Thiele Accuses Stony Brook University of Letting Southampton Hall Languish
Stony Brook University (SBU) has failed to keep its commitments as stewards of the Southampton campus, according to allegations from New York State Assemblyman Fred W. Thiele Jr., who called the university “the biggest slumlord on the East End.”
At the center of Thiele’s frustration is that the university has allowed the iconic Southampton Hall, a Grosvenor Atterbury-designed building at the center of the campus, to languish.
In 2006, the State University of New York acquired Southampton College-Long Island University, a transaction that Thiele and Senator Ken LaValle largely facilitated.
“Since then, Stony Brook University has had a checkered record as the steward of the campus,” Thiele said in a press release issued last week.
Stony Brook University abandoned a fledging undergraduate sustainability program at the campus in 2009, in an attempt to close the campus. Thiele and Southampton students successfully sued Stony Brook University, which led to efforts to grow programming at the graduate center.
“At that time, the university put Vice President for Strategic Initiatives Matthew Whelan in charge for planning at the campus,” Thiele says. “During his tenure, we saw sustained progress at the campus, including the construction of the new Marines Sciences Building and the establishment of several graduate health sciences programs at Southampton. Coupled with the continued growth of the well-established Fine Arts Program at the campus under the leadership of Robert Reeves, enrollment for the campus grew to 800 students per year at Southampton.”

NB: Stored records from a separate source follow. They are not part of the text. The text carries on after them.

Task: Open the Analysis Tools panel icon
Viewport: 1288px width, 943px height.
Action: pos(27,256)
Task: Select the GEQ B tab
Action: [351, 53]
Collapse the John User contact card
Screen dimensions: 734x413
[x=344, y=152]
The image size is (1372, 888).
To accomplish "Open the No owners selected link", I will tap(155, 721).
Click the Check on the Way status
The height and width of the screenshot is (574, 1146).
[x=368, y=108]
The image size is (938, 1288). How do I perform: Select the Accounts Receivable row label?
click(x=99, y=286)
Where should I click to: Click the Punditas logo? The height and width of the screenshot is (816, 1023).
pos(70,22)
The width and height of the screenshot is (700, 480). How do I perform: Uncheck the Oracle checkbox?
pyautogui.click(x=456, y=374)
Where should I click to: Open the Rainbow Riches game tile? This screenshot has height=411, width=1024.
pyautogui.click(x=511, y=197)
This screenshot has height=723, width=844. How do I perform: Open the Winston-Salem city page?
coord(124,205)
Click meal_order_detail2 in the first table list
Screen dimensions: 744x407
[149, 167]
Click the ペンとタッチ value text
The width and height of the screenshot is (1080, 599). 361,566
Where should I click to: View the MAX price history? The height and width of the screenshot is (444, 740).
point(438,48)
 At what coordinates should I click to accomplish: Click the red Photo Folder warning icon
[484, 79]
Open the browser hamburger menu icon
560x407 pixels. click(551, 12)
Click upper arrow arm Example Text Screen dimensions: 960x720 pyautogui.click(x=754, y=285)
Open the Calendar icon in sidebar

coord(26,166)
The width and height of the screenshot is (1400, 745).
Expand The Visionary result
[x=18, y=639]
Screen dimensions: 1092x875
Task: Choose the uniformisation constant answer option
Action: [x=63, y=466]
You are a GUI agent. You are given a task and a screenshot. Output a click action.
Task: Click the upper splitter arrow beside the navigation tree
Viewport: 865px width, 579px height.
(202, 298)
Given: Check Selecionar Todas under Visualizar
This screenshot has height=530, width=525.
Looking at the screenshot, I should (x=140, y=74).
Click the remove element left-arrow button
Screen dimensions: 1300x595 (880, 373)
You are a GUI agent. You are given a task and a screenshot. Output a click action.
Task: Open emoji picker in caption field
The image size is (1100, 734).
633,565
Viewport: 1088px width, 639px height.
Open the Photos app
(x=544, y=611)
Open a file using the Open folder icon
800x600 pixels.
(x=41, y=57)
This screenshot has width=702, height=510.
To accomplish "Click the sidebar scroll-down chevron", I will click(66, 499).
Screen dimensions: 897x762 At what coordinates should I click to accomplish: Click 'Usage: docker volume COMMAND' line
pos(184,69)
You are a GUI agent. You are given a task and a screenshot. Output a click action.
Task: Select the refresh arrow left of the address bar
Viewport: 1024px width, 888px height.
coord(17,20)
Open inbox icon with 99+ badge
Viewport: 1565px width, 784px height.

After Southampton Hospital became affiliated with Stony Brook University Hospital, plans came into focus to build a new state-of-the-art hospital at the campus.
“The future of the campus was bright,” Thiele said.
SBU was then supposed to renovate Southampton Hall, an architecturally significant building designed by Atterbury, an innovative architect whose work included many weekend homes for wealthy industrialists on the East End (His family spent summers on an 80-acre state nearby in Shinnecock Hills.)
Sited at the top of the hill at the center of campus, it has long served as an anchor for campus activities and had been the main administrative building at Southampton College-LIU.
When it was announced in 2018, the plan was for the newly established Lichtenstein Center to be based there as a premier cultural institution, as well as many other programs and conferences.
SBU committed $5 million in capital to Southampton Hall. The architectural firm Marble Fairbanks submitted the winning design after a global search process and, in 2019, the firm produced a comprehensive feasibility study for $200,000.
Yet, nothing has occurred since the study. Thiele says there is no long-term plan in place.
Instead, Southampton Hall has fallen into further disrepair and has since been condemned.
Thiele says that last summer both he and State Senator Anthony Palumbo urged University President Maurie D. McInnis to seek funding for Southampton Hall from the $350 million Long Island Investment Fund, created by the State Legislature for the 2022-23 state budget to focus on large-scale, transformative projects that would have lasting impacts for Long Island.
“Our top priority on the East End for LIIF funding is the renovation of Southampton Hall on the Stony Brook Southampton campus,” Thiele and Palumbo wrote at the time.
However, SBU did not apply for the funding, despite the officials’ urging in a letter, dated July 22, 2022.
“It is not an option to demolish such a significant structure,” the letter continued. “The renovation will only get more expensive with time. Current estimates of $20 million will only increase.”
The renovated building would host conferences and retreats and promote collaborative partnerships and professional development and “would play to the strengths of both the University and the region,” the letter said. “The potential of such activities to create economic opportunity and jobs is significant.”
“The Southampton campus can be one of Stony Brook University’s greatest assets. Yet, it is wasting away,” Thiele said in his statement last week.
“The University has had stewardship of the property for 17 years. Their lack of action over the last four years is inexcusable and can no longer be tolerated. Not only is Southampton Hall a potential economic engine for eastern Long Island as a center of arts and culture, but the abandoned residential dormitory complex possesses a great opportunity for community housing,” he continued.
Thiele is offering a solution. He has proposed a three-point plan that begins with the appointment of a senior executive member of the university administration to take responsibility for the campus. Secondly, the university has to come up with an immediate plan to renovate Southampton Hall, and, lastly, the establishment of a Comprehensive Plan Committee to develop a 5-year plan for the rest of the campus, including community housing opportunities where the dormitories are now located.
“Friends of the Southampton campus have waited long enough for Stony Brook University to fulfill its responsibility to Southampton. We will wait no longer,” he said.